Written problem:
Find each line in the entries below that contains the string "column" with the same capitalization, and copy those lines out in full.

Records for this task:
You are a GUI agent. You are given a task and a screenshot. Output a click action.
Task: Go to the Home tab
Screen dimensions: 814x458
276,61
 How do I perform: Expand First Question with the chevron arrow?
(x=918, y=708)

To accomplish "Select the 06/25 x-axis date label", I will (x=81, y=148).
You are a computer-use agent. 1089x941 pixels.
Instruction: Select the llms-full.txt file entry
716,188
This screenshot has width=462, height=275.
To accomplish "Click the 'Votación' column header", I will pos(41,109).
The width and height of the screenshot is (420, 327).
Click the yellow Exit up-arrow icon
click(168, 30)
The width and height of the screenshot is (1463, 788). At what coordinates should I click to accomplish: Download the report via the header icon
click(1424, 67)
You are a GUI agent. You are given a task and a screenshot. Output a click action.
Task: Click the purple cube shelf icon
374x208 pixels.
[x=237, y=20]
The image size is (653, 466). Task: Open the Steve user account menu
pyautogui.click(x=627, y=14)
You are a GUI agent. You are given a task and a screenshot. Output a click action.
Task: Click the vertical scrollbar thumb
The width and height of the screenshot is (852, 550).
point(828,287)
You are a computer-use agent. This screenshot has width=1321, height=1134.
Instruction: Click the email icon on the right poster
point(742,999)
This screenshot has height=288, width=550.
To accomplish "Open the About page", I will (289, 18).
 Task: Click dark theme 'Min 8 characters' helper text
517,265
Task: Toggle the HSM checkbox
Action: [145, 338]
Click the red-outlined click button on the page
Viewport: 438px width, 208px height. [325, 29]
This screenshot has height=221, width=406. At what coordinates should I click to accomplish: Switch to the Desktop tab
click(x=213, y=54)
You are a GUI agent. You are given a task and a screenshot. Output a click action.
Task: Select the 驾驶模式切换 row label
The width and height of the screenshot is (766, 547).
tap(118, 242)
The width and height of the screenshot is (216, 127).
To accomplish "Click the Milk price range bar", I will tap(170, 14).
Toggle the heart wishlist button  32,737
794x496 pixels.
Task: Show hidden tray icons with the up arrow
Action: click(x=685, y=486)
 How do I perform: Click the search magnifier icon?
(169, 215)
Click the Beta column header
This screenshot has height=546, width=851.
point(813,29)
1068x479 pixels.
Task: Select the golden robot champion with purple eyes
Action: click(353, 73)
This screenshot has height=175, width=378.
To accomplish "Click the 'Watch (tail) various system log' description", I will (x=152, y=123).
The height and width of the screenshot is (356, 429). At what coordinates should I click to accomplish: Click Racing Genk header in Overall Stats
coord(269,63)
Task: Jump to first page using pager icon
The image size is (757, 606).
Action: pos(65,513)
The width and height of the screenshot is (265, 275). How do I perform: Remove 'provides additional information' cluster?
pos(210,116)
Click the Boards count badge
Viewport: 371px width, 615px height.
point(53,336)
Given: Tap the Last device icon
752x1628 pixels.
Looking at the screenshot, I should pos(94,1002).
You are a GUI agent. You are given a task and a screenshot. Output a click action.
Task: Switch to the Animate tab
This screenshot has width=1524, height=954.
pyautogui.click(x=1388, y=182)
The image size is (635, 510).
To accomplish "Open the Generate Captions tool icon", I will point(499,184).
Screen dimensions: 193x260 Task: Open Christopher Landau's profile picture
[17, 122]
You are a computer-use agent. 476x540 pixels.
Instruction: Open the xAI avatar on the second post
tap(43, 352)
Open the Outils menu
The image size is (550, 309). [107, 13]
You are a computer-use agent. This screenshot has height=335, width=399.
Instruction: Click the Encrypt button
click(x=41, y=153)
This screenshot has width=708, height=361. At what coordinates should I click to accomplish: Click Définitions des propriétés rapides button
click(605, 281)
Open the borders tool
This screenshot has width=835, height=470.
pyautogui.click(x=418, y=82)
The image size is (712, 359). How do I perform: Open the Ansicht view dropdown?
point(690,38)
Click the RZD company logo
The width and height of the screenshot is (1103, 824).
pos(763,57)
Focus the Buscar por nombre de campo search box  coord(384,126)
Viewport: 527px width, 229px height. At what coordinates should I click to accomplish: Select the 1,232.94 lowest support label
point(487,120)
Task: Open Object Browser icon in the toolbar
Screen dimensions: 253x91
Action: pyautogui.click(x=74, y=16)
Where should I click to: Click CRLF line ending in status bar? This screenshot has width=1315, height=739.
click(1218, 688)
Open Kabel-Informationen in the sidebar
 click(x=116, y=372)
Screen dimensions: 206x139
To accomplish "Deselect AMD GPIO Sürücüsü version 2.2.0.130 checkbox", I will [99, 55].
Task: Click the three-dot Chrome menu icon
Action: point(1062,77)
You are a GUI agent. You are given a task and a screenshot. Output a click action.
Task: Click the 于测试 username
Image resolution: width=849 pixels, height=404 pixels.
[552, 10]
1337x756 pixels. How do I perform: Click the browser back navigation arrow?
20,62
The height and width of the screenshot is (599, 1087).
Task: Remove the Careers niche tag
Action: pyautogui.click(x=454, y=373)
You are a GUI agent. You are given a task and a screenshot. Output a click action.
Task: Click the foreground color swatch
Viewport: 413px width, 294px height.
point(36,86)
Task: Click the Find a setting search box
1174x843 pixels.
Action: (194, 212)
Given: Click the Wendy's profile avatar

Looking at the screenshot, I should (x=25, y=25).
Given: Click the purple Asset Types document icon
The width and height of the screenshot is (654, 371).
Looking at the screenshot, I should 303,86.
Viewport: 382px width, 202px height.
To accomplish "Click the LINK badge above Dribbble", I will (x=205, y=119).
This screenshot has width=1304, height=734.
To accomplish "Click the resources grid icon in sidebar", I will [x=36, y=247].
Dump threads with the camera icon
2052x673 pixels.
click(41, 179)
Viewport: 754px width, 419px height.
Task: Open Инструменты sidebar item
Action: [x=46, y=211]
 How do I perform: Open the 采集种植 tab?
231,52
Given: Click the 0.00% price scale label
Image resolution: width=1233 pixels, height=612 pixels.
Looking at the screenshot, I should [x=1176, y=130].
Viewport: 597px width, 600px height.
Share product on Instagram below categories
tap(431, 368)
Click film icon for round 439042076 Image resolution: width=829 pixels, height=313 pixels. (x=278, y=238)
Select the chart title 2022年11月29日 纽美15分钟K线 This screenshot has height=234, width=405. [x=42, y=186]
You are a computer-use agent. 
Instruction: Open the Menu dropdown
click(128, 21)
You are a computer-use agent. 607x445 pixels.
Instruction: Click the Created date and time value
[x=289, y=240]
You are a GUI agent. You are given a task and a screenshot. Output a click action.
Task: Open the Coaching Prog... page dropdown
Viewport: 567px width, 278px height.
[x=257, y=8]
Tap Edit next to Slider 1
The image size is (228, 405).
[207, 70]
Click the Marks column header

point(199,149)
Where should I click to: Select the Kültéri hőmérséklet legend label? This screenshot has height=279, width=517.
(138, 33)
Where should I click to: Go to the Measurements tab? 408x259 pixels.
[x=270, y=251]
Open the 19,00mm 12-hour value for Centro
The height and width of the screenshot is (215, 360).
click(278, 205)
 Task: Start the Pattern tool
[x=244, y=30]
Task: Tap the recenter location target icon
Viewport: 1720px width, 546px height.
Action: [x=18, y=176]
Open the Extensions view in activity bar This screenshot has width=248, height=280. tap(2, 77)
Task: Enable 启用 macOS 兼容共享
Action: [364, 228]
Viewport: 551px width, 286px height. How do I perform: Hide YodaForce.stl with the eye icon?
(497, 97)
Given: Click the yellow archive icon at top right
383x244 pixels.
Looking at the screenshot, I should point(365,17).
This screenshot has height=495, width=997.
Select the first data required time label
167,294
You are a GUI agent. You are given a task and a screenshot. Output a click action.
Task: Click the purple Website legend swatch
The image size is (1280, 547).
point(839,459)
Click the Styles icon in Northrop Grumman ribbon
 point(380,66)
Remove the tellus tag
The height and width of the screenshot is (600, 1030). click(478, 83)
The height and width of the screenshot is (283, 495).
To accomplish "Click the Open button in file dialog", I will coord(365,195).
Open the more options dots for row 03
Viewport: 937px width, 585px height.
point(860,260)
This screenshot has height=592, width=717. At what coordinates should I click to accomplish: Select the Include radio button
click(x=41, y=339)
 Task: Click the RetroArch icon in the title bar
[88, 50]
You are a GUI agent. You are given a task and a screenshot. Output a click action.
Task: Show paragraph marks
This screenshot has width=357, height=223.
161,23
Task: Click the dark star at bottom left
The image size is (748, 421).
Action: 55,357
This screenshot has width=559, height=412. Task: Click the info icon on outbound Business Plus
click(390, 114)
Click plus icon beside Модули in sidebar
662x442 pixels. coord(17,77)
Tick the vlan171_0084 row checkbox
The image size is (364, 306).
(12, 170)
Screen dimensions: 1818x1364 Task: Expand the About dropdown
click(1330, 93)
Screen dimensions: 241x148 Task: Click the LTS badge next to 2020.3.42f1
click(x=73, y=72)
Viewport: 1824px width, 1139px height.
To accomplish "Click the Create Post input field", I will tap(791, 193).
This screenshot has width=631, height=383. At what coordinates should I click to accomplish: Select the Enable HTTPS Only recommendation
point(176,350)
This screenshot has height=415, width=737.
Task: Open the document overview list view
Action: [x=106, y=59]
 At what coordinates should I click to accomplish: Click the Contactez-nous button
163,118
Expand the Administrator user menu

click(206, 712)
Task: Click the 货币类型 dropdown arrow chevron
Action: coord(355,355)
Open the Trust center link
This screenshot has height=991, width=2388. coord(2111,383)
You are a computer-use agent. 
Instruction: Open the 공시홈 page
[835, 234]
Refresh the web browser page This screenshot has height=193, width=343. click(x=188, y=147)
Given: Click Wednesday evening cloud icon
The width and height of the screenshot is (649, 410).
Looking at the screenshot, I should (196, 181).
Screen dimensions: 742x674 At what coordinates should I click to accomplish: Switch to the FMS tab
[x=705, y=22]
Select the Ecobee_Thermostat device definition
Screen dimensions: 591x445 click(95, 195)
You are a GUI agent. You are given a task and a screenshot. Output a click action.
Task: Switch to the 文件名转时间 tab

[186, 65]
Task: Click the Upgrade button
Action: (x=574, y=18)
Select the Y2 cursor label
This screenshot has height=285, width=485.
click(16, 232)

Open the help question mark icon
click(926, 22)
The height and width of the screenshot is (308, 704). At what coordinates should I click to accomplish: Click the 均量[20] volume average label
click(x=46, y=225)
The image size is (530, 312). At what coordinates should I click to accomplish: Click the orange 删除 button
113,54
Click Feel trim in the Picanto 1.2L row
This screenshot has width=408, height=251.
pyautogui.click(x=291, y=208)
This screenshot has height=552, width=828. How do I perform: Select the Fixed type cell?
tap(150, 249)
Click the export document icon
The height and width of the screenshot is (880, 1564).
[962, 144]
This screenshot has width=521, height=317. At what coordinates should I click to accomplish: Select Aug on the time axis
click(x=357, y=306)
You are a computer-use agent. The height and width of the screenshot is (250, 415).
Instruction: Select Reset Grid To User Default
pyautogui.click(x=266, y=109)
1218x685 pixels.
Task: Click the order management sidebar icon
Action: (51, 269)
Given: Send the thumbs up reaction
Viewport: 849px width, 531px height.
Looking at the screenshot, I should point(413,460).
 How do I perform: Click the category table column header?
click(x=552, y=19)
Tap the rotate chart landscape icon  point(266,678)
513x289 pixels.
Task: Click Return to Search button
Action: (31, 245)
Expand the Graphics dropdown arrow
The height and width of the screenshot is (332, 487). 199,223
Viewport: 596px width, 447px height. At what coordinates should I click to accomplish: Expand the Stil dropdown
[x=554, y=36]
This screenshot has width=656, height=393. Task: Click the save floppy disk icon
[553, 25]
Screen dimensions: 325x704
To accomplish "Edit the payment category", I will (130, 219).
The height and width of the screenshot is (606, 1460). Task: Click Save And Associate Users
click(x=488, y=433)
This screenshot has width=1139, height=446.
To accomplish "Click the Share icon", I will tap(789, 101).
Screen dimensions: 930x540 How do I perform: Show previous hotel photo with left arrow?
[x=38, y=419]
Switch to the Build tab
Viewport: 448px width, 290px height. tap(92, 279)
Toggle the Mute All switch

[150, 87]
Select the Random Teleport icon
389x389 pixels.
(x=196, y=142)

Worked solution:
To accomplish "Click the 'Votación' column header", I will pos(41,109).
Click the Beta column header
Click the Marks column header
 How do I perform: Click the category table column header?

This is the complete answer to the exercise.